ここで、厚みのある記録媒体に画像形成を行うときには、液体を吐出する装置は記録媒体の厚さに応じてキャリッジを上昇させる。このとき、キャリッジの上昇に伴って、メンテナンス部も上昇させる必要がある。
例えば、特許文献1には、キャリッジに搭載されたセンサーで、キャリッジのノズル面とメンテナンス部間との距離を測定し、それに基づきキャリッジの昇降を行い、距離を調節する技術が開示されている。

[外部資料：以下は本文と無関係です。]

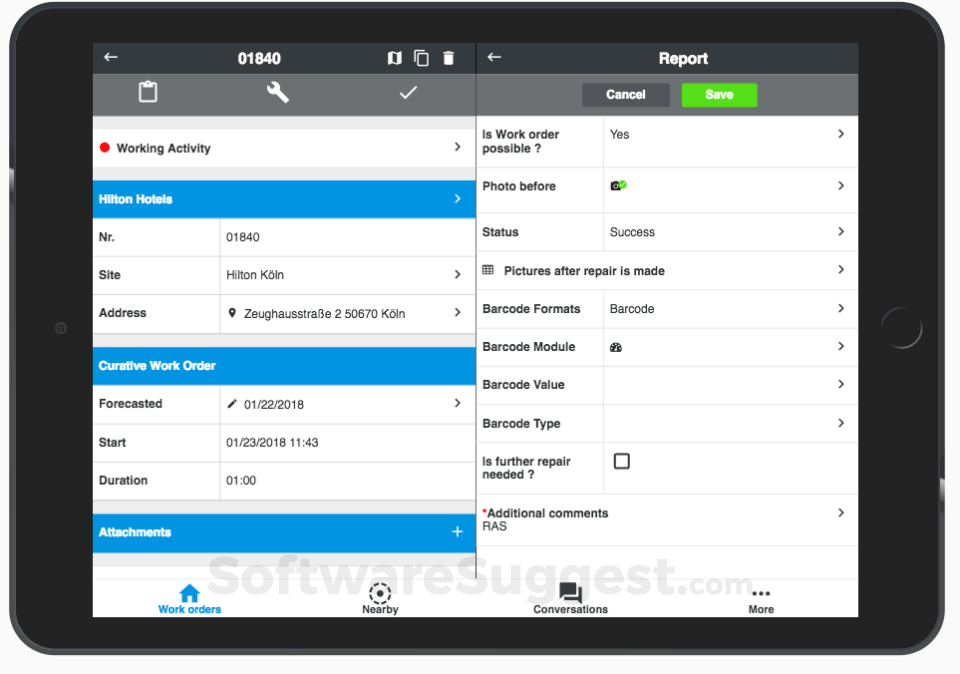Expand Pictures after repair is made
Screen dimensions: 960x674
(x=667, y=271)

しかしながら、特許文献1では、メンテナンス部が昇降機能を有する技術を開示するものではない。また、キャリッジとメンテナンス部とを昇降させるときに、制御手段がキャリッジおよびメンテナンス部の両方に、記録媒体の厚さに基づいて上昇させる距離(例えば、数ミリメートル)を指示したとしても、寸法誤差等によりキャリッジとメンテナンス部の位置が必ずしも一致しないという問題があった。
【発明の概要】
【発明が解決しようとする課題】
【0003】
本発明は、以上の従来技術における問題に鑑みてなされたものであり、キャリッジとメンテナンス部とが個別に昇降可能な液体を吐出する装置において、記録媒体の厚さに基づいて、キャリッジおよびメンテナンス部を調節する精度を向上させることを目的とする。
【課題を解決するための手段】
【0004】
上述した課題を解決するために、本発明の液体を吐出する装置は、記録媒体に液体を吐出する液体吐出ヘッドと、前記液体吐出ヘッドを搭載して水平方向に移動するとともに垂直方向に移動可能なキャリッジと、前記液体吐出ヘッドの維持回復を行い、前記垂直方向に移動可能なメンテナンス部と、前記キャリッジおよび前記メンテナンス部の移動を制御する制御手段と、前記キャリッジに搭載され、前記キャリッジと前記記録媒体との前記垂直方向における距離である第一距離、および、前記キャリッジと前記メンテナンス部との前記垂直方向における距離である第二距離を検出する検出器と、を備え、前記制御手段は、前記キャリッジを前記検出器が前記記録媒体の上方に位置するように移動させ、前記検出器が検出した前記第一距離を用いて、前記キャリッジを前記垂直方向に移動させた後に、前記キャリッジを前記検出器が前記メンテナンス部の上方に位置するように移動させ、前記検出器が検出した前記第二距離を用いて、前記メンテナンス部を前記垂直方向に移動させ、複数の異なる厚さの記録媒体について、前記第一距離と前記第二距離との複数の組み合わせを検出し、前記第一距離に対する前記第二距離の近似式を求め、前記メンテナンス部の前記垂直方向の移動時の駆動パラメータを補正することを特徴とする。
【発明の効果】
【0005】
本発明によれば、キャリッジとメンテナンス部とが個別に昇降可能な液体を吐出する装置において、記録媒体の厚さに基づいて、キャリッジおよびメンテナンス部を調節する精度を向上させることができる。
【図面の簡単な説明】
【0006】
図1】一実施形態の液体を吐出する装置の一例としてのインクジェット記録装置の全体構成を示す斜視図であり、(A)は装置前面側から見た斜視図、(B)は装置背面側から見た斜視図である。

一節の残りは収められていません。